Networks Ignore Democrats Defending Racist Slam of Black GOP Senate Candidate

November 3rd, 2005 4:57 PM

Eight days ago, Steve Gilliard, a liberal blogger critical of Lt. Governor Michael Steele (R-MD), a black conservative seeking the Republican senatorial nomination in his state, altered a photograph of the candidate to portray a minstrel in blackface, and accompanied it with the caption, "I's Simple Sambo and I's running for the Big House."

[Gilliard has since removed his original artwork, but blogger Charles Bird saved the image before Gilliard took it down and documents it on redstate.org, a conservative team blog.]
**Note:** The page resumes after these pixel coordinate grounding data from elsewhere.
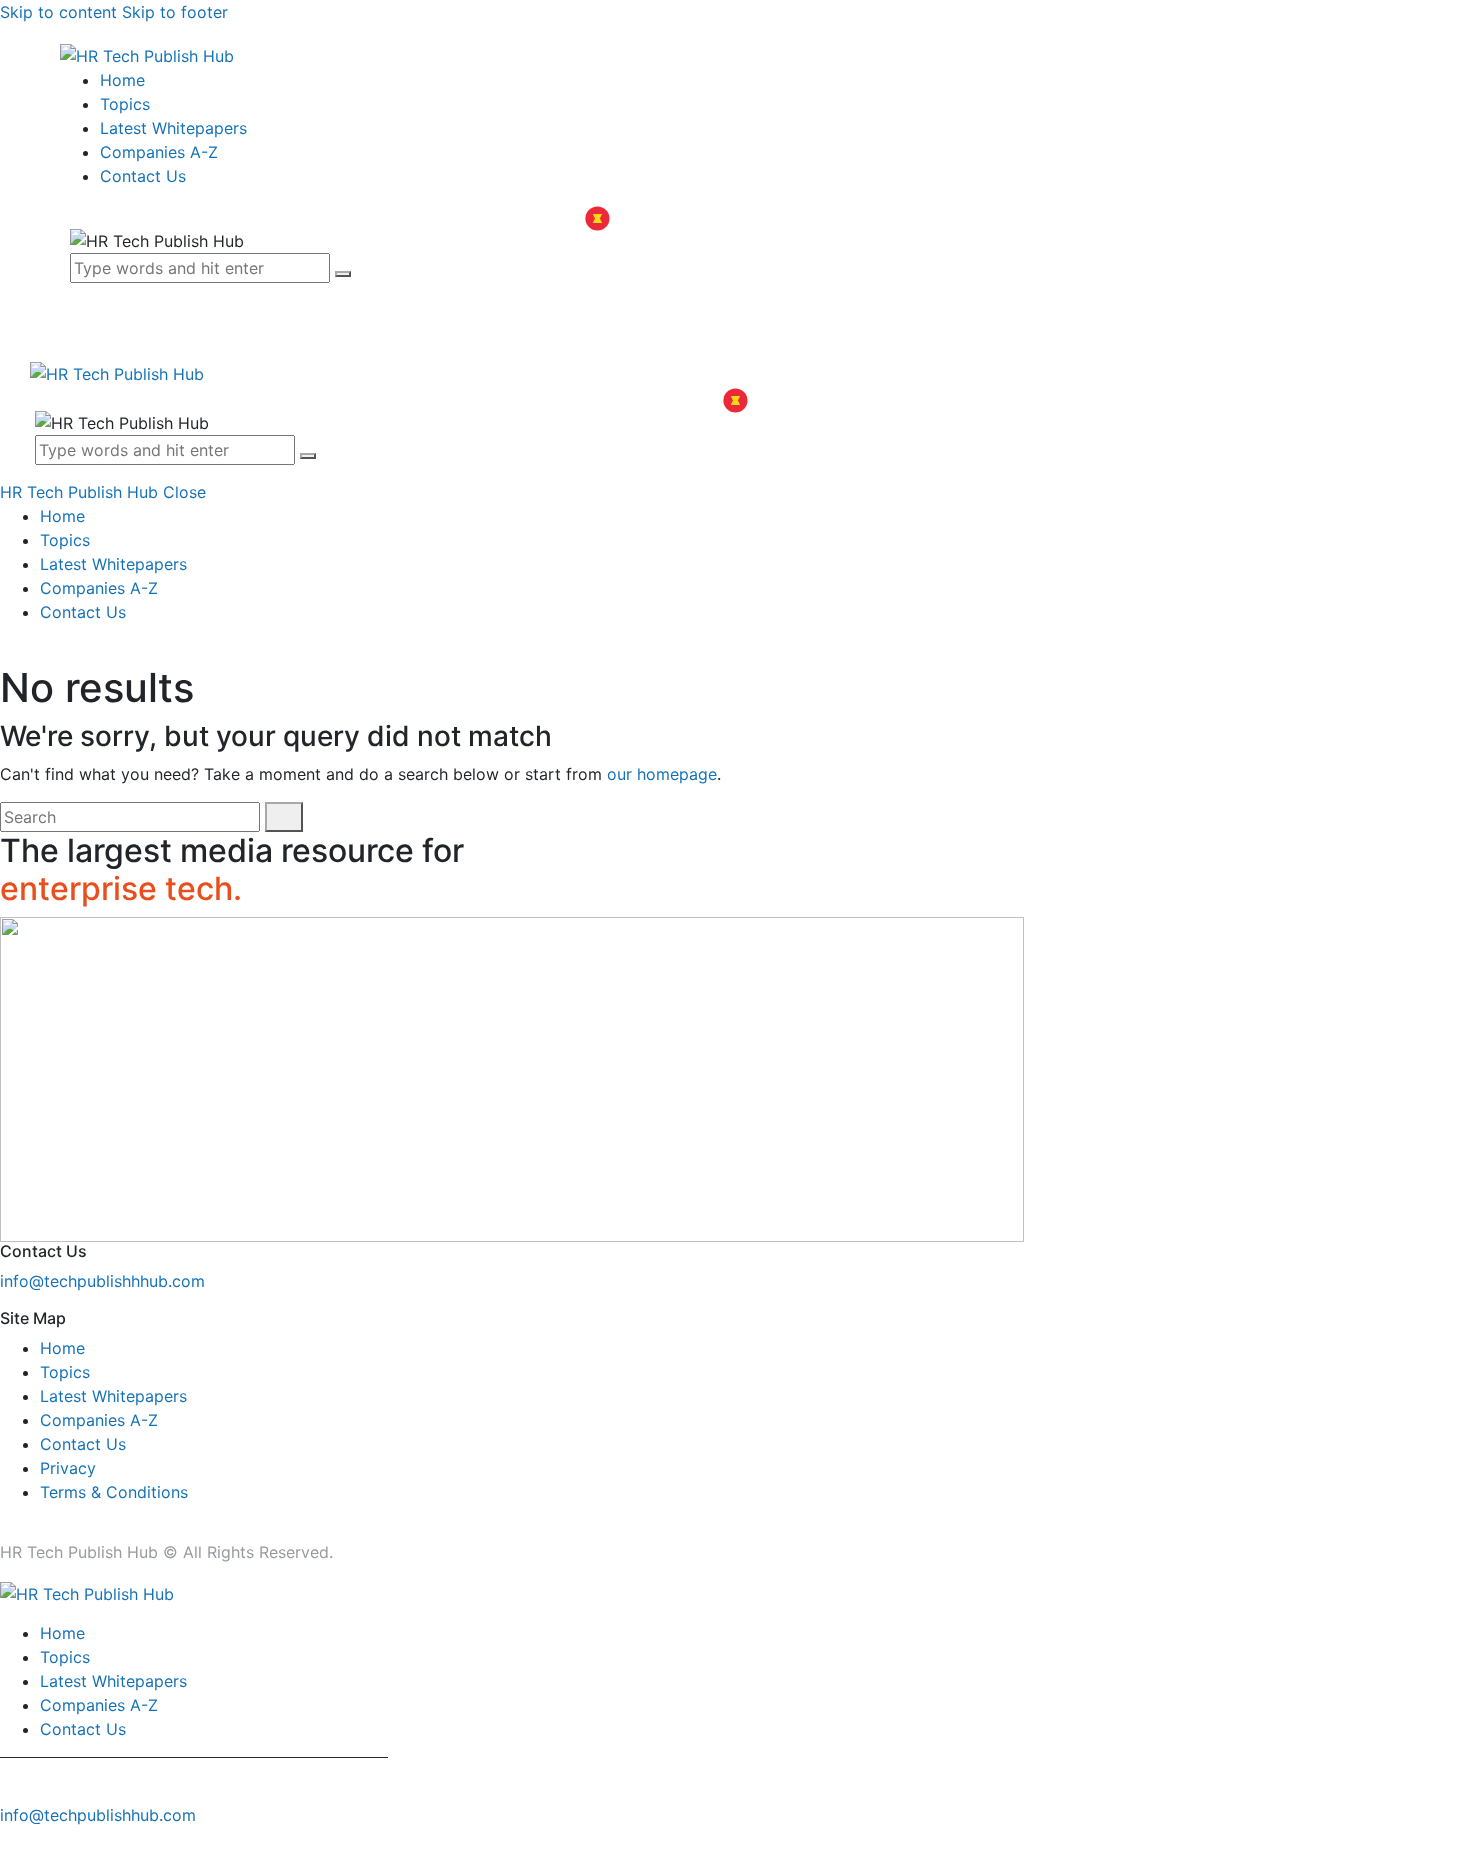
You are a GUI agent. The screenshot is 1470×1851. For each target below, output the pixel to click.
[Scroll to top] (11, 1839)
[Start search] (284, 817)
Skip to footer (175, 12)
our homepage (662, 774)
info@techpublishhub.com (98, 1815)
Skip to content (58, 12)
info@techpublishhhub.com (102, 1281)
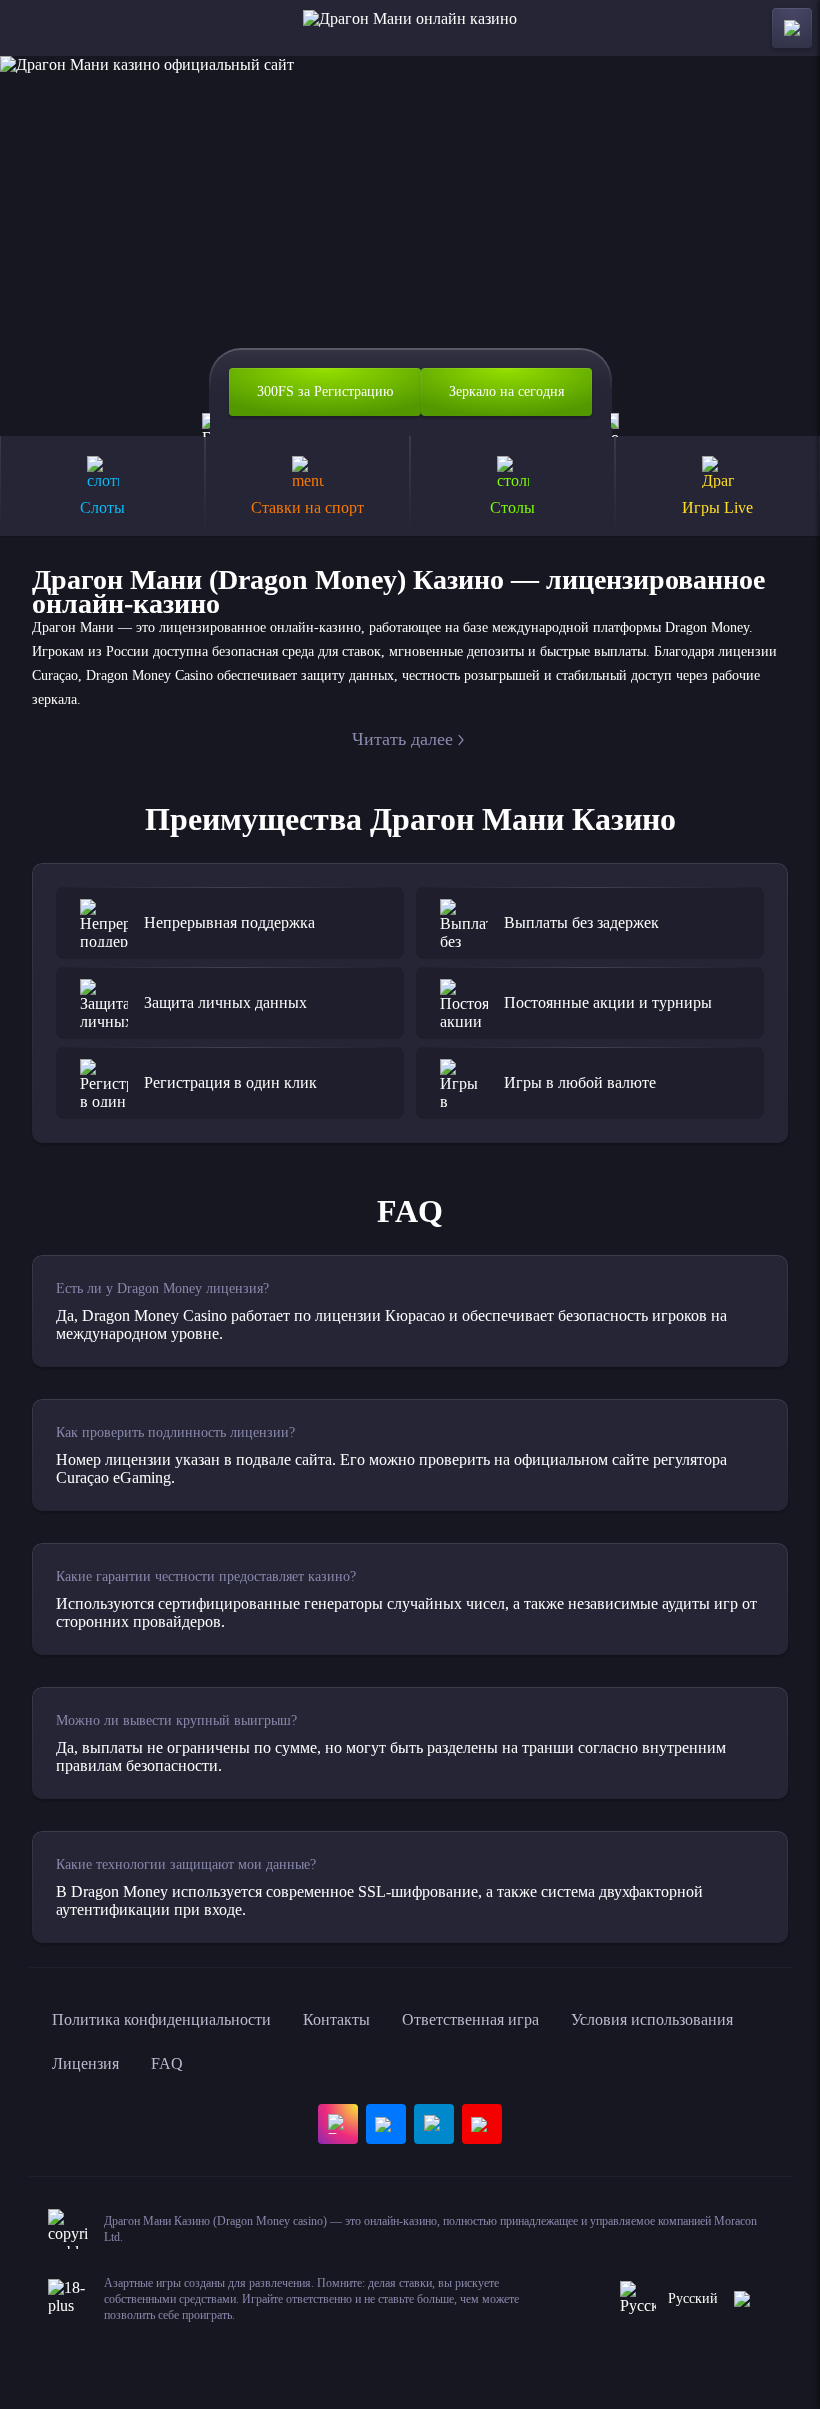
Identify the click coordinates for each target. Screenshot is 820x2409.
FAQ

Understandably, this set off a storm in the blogosphere, with many conservative and some liberal bloggers decrying the racist post as beyond the pale. As I blogged last week, even the Washington Post reported it in their Metro section. Well, the story has evolved a bit more. While the Maryland Democratic Party also issued a statement criticizing it, lately, some elected Maryland Democrats including a white Democrat vying for Governor, have excused the attack on Steele as valid owing to Steele's affiliation with the GOP.

So far there has been no coverage of this new development in the mainstream broadcast media.

The story is still young, I suppose, and sometimes these controversies do take a while to be noticed by the national media, but by contrast we should remember the Trent Lott controversy which scuttled his return to the post of Majority Leader in the US Senate shortly before Congress returned to session after the 2002 midterms. It only took a few days after Trent Lott publicly wished that Strom Thurmond was elected in 1948 when he ran as a segregationist Dixiecrat for the mainstream media to take notice. A search of Nexis of ABC, CBS, and NBC stories on Trent Lott's remarks at a birthday dinner on December 5, 2002, show 40, 36, and 41 stories respectively from the time of the remark to the end of the month. ABC was the first network to mention the remarks (December 6) while CBS and NBC first mentioned them that Sunday. It wasn't until shortly after that, however, that the controversy really started brewing and the bulk of the news coverage ensued.